Task How Embeddings Help Notebook Idea
Semantic search finds documents with similar meaning query vector compared with document vectors
Text clustering groups similar documents together KMeans on averaged embedding vectors
Document rating predicts a numerical score from text Ridge regression on sentence vectors
Summary checking compares original text and summary meaning cosine similarity between vector sets

This helped me understand why embeddings are so important. They are not the final model by themselves, but they become a powerful input representation for many downstream NLP tasks.

14 Final Comparison of Embedding Methods

After arranging the notebooks together, this is how I now compare the major embedding methods.

Method Main Idea Limitation
Word2Vec learns word vectors from context prediction static embedding
GloVe learns from global co-occurrence patterns still static
FastText uses subword information not fully contextual
Average sentence embedding averages word vectors treats all words equally
TF-IDF weighted embedding uses word importance as weights limited deep context
SBERT creates contextual sentence embeddings requires pretrained transformer model
My final understanding: embeddings are not one method.
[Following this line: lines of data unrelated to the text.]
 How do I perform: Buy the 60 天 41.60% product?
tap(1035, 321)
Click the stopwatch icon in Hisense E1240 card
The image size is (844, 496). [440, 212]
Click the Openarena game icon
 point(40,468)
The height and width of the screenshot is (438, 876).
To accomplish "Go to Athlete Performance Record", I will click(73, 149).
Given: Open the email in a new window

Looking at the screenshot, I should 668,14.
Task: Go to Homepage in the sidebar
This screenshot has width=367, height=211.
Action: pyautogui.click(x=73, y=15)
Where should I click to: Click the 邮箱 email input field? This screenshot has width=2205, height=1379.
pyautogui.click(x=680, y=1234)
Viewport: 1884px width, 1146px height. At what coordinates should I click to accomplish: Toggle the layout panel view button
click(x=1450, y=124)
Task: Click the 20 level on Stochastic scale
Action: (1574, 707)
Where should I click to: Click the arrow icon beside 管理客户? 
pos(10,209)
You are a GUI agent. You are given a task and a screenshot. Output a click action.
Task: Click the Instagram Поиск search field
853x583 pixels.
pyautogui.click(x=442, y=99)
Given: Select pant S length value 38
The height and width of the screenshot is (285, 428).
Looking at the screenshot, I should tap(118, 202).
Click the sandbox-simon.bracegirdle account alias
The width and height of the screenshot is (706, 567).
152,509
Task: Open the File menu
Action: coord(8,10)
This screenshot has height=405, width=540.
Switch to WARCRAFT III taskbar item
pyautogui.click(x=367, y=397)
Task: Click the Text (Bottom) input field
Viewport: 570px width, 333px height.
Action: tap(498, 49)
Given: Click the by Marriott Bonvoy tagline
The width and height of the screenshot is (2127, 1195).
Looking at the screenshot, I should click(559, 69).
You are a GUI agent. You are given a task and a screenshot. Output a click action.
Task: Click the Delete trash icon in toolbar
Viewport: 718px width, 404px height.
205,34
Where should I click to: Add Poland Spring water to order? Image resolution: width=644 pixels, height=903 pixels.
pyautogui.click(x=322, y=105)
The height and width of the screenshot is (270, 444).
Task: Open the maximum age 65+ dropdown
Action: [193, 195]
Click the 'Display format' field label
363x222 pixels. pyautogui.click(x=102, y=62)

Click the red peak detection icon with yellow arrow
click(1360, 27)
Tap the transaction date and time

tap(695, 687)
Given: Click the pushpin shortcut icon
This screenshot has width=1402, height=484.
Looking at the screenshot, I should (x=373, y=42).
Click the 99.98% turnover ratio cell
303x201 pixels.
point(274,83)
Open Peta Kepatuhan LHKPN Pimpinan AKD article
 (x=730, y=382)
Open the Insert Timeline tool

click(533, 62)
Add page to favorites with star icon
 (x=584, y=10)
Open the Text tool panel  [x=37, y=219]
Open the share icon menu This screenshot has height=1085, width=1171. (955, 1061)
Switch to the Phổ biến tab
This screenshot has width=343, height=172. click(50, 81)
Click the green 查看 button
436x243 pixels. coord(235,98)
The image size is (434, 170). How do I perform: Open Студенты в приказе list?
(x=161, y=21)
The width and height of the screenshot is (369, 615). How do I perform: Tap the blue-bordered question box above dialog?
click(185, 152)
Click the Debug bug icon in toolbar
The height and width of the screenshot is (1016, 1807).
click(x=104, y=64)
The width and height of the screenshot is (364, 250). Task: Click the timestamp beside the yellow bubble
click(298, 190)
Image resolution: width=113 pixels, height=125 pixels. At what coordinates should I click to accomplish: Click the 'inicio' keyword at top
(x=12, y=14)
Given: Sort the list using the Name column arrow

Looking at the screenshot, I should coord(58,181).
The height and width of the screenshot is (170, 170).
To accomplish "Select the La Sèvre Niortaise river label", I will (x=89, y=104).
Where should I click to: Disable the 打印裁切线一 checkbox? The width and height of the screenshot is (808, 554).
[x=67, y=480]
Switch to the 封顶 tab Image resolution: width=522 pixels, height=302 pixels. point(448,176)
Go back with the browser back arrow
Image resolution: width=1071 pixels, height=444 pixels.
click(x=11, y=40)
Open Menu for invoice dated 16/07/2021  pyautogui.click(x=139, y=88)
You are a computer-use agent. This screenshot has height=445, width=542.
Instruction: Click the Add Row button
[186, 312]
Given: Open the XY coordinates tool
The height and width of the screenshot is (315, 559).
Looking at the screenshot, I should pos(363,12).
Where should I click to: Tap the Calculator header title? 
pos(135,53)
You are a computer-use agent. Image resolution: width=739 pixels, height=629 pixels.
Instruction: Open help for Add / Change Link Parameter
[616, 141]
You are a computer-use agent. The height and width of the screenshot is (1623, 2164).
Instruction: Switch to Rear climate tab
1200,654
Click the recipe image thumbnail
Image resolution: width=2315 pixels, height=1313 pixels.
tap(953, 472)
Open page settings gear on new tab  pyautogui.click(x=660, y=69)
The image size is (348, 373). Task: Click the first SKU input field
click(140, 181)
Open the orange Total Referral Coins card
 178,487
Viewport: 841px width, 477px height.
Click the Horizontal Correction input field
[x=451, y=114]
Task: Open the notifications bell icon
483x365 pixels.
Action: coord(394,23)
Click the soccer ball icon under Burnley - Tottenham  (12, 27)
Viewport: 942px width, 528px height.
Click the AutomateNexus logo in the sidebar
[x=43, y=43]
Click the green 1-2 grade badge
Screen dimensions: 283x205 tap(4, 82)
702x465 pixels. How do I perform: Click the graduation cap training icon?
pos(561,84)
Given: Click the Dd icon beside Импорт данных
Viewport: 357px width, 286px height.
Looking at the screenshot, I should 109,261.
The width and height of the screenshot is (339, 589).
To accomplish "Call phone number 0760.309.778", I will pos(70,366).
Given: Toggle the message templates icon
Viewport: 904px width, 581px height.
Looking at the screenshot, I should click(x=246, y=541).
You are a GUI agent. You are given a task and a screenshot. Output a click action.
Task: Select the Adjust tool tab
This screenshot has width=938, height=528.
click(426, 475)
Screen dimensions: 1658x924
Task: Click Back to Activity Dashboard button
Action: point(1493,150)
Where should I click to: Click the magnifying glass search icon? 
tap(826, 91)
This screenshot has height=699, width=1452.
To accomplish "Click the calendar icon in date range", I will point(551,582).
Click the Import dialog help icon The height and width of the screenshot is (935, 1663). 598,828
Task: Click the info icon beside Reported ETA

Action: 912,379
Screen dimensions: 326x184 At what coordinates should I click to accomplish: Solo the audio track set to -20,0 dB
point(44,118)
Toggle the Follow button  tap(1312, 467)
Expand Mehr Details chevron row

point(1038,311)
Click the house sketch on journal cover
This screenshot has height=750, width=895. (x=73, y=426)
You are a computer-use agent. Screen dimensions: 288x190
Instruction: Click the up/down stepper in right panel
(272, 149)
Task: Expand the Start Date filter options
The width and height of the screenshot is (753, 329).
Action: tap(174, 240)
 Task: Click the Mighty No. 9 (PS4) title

They are a family of representation techniques that move NLP from sparse counts toward dense meaning.

15 GitHub Notebook Connection

This blog explains what I understood from the embedding notebooks. The implementation side is connected to my NLP by Vinod GitHub repository.

GH

NLP by Vinod GitHub Repository

Notebook references: 2_06_sentence_embeddings.ipynb, 2_08_word_embeddings_pretrained_GLOVE.ipynb, 2_09_co_occurrence_matrix_GLOVE.ipynb, 2_10_Word_embeddings_pretrained_Word2Vec.ipynb, 2_11_Word_embeddings_custom_Word2Vec.ipynb, and 2_12_doc2vec.ipynb.

Open the GitHub repository

17 What Comes Next in the NLP Journey

The next topic is NLP Libraries. After understanding preprocessing, count-based features and embeddings, I now want to organize the practical tools used in NLP workflows.

01
NLTK

Useful for tokenization, stopwords, stemming, lemmatization and classic NLP utilities.

02
spaCy

Useful for production-style NLP pipelines, tokenization, POS tagging, NER and linguistic features.

03
Gensim

Useful for topic modeling, Word2Vec, FastText and vector-based text representation.

NLP Word Embeddings Word2Vec GloVe FastText Sentence Embeddings

Sparse features count words. Embeddings move closer to meaning.

This topic helped me understand why NLP moved from count-based features to dense vectors like Word2Vec, GloVe, FastText and contextual sentence embeddings.